_SOURCE PASSAGE_
────

Archibald's obituary emphasised the geographic breadth of Cholnoky's African work, reporting that his investigations covered most of South Africa and extended into present-day Namibia, Botswana, Zimbabwe and Mozambique.

===Major works===
Cholnoky published extensively over several decades; the bibliography printed with Archibald's obituary lists more than 100 items, ranging from early studies of diatom communities in central Europe to later monographs based on African material. Archibald described his book Die Ökologie der Diatomeen in Binnengewässern (1968) as a long-lasting reference work for freshwater diatom ecology.

At the time of his death, Cholnoky was working on a large-scale systematic monograph on African diatoms. Archibald wrote that the project remained unfinished, in part because of Cholnoky's demanding standards of documentation and accuracy.

===Collections and reference material===
Cholnoky created large slide and sample series from African field material, often preparing multiple duplicate slides from each sample and distributing sets internationally. Wendker noted that aspects of this practice later complicated typification (the identification of reference specimens for names), because Cholnoky generally did not mark type specimens on his slides and frequently cited only sample numbers in published descriptions.

────

Copy out the passage on Cholnoky's diatom work word for word, in full.

────

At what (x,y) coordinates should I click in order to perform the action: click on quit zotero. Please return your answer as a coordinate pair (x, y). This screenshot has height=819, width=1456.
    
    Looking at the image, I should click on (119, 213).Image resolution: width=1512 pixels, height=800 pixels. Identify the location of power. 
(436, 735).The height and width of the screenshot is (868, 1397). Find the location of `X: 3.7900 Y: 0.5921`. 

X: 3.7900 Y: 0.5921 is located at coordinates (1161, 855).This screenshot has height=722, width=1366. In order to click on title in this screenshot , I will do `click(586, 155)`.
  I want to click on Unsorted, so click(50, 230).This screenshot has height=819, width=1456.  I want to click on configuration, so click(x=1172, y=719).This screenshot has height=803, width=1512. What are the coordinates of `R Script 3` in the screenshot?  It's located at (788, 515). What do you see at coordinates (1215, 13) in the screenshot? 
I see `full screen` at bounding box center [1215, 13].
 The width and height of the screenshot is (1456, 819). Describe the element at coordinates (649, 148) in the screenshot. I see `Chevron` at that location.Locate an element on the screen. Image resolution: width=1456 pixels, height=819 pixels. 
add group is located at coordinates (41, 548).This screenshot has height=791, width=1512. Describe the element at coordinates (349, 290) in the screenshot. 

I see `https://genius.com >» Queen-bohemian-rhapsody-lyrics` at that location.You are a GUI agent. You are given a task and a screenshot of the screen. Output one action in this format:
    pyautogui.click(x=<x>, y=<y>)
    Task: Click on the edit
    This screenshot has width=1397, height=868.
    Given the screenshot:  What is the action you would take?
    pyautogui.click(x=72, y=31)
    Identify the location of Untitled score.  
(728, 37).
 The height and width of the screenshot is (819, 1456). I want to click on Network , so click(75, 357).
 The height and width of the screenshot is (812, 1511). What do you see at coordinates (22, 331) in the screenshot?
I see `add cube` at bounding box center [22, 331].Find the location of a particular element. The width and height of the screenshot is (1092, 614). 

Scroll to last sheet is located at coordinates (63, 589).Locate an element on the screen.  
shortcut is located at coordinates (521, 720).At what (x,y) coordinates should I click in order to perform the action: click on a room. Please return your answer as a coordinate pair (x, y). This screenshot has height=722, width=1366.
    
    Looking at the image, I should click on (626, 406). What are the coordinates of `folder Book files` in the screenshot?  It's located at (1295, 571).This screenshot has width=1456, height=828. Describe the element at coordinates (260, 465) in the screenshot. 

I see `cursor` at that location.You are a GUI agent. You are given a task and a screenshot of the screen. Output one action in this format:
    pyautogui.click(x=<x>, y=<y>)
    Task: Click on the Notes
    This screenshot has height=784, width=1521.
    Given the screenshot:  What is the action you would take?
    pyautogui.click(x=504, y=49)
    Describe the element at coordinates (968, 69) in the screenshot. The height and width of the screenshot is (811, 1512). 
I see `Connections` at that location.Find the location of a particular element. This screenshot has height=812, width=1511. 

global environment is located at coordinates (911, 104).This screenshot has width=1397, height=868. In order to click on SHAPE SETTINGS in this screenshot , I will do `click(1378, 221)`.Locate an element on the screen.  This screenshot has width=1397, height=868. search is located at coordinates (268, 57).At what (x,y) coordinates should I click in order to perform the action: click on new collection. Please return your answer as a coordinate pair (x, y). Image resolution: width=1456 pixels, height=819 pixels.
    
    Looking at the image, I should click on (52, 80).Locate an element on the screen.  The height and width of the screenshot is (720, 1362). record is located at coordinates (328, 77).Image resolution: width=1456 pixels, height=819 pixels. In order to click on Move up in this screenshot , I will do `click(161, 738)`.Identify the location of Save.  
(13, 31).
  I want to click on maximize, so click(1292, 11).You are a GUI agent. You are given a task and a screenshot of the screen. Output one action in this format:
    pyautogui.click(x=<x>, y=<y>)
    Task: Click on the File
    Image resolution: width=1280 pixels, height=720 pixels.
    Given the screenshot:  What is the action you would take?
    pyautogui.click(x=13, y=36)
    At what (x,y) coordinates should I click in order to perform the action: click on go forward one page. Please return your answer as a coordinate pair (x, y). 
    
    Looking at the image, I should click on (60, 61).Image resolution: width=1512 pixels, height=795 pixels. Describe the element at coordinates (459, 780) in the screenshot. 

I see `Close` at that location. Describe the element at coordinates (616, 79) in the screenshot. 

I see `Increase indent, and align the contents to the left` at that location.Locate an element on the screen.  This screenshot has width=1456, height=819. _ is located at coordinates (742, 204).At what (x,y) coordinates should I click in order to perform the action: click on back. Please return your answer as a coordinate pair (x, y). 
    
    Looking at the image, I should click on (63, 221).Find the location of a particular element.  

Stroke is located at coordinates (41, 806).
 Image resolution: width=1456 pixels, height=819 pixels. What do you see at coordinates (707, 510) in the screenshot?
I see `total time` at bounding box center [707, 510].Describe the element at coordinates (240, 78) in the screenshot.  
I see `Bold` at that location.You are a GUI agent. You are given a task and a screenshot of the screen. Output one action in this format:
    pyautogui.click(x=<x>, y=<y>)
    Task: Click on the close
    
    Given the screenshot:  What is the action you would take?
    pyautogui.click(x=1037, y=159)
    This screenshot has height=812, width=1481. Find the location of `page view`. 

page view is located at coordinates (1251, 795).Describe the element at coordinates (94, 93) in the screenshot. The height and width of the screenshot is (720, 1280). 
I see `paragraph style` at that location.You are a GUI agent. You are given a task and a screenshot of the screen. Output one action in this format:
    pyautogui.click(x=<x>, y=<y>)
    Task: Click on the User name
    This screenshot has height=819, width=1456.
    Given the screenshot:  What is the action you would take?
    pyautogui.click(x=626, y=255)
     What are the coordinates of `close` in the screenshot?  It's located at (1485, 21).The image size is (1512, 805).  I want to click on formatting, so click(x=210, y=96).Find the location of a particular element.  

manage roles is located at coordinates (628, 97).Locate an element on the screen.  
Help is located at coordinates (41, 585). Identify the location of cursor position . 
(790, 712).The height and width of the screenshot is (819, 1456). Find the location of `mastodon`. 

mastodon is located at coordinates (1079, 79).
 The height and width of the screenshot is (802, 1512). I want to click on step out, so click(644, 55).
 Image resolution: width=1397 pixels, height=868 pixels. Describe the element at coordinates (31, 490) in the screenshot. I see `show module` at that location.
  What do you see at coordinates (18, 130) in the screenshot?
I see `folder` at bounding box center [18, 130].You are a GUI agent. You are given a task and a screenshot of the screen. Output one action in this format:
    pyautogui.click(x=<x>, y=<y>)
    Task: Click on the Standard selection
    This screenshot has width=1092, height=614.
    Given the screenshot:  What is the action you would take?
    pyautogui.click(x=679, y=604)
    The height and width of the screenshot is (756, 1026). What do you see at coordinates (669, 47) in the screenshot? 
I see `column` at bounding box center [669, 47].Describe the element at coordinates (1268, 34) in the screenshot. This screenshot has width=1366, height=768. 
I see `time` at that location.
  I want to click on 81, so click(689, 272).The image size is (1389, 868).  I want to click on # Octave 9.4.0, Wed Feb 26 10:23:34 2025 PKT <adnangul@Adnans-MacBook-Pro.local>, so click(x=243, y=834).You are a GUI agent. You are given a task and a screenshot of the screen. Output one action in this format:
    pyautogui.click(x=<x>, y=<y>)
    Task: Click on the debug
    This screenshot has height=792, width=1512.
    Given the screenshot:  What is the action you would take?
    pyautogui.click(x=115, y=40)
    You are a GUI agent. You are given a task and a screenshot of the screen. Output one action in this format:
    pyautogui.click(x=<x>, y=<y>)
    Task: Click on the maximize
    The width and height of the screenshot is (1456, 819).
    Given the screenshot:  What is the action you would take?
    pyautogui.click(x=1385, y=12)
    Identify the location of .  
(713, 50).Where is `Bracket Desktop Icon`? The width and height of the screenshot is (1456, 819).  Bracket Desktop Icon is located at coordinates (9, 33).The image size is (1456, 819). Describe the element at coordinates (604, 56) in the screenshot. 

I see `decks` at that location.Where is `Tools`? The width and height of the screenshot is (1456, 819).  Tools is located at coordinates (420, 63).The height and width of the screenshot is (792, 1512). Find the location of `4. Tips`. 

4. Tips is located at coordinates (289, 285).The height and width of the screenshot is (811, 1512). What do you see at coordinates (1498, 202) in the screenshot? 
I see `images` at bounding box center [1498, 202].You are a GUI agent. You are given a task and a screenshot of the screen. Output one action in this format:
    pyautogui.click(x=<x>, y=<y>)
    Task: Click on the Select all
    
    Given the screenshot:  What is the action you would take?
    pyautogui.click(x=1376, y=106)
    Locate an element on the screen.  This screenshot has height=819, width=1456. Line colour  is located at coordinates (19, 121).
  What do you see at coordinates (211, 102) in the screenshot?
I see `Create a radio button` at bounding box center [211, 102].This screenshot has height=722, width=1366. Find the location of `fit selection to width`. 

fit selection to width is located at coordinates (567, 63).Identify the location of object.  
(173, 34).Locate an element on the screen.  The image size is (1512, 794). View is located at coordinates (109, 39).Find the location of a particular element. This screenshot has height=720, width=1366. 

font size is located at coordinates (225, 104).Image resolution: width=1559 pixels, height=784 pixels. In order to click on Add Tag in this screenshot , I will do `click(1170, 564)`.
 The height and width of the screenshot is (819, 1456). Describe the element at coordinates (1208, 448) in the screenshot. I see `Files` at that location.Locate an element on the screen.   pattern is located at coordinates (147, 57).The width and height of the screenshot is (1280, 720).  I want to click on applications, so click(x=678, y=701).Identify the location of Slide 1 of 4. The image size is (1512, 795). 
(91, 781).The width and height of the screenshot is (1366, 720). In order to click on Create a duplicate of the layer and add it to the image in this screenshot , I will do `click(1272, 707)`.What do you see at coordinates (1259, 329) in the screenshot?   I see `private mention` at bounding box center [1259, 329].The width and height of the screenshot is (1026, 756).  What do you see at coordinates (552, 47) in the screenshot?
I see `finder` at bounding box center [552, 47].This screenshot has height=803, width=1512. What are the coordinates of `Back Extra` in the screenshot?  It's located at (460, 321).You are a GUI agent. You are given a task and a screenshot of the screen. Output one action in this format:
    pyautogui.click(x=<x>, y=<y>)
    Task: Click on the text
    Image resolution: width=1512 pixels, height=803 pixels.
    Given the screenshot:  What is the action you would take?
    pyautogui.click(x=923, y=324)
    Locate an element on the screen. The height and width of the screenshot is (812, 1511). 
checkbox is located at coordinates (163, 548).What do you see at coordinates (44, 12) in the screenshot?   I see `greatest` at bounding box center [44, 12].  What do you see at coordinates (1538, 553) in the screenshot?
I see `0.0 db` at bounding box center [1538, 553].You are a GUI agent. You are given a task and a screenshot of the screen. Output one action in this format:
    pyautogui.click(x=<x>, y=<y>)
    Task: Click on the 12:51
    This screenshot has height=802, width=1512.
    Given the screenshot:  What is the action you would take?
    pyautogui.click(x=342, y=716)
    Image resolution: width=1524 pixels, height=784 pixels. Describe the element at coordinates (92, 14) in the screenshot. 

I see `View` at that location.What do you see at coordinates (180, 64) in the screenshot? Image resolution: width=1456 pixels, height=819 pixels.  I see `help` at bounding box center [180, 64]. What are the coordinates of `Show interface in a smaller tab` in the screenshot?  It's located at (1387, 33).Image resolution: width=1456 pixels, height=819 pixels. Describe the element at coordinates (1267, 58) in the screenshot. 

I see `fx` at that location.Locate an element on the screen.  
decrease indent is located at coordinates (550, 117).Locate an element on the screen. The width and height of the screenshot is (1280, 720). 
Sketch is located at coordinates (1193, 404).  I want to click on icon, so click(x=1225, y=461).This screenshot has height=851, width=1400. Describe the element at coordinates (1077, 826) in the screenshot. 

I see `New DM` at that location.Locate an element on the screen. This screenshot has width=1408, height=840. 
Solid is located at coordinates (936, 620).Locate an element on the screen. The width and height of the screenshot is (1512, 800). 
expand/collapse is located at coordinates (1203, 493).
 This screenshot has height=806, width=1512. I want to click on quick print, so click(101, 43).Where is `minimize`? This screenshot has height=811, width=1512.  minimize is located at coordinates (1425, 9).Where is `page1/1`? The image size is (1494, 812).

────

_THE ANSWER_
Archibald's obituary emphasised the geographic breadth of Cholnoky's African work, reporting that his investigations covered most of South Africa and extended into present-day Namibia, Botswana, Zimbabwe and Mozambique.

===Major works===
Cholnoky published extensively over several decades; the bibliography printed with Archibald's obituary lists more than 100 items, ranging from early studies of diatom communities in central Europe to later monographs based on African material. Archibald described his book Die Ökologie der Diatomeen in Binnengewässern (1968) as a long-lasting reference work for freshwater diatom ecology.

At the time of his death, Cholnoky was working on a large-scale systematic monograph on African diatoms. Archibald wrote that the project remained unfinished, in part because of Cholnoky's demanding standards of documentation and accuracy.

===Collections and reference material===
Cholnoky created large slide and sample series from African field material, often preparing multiple duplicate slides from each sample and distributing sets internationally. Wendker noted that aspects of this practice later complicated typification (the identification of reference specimens for names), because Cholnoky generally did not mark type specimens on his slides and frequently cited only sample numbers in published descriptions.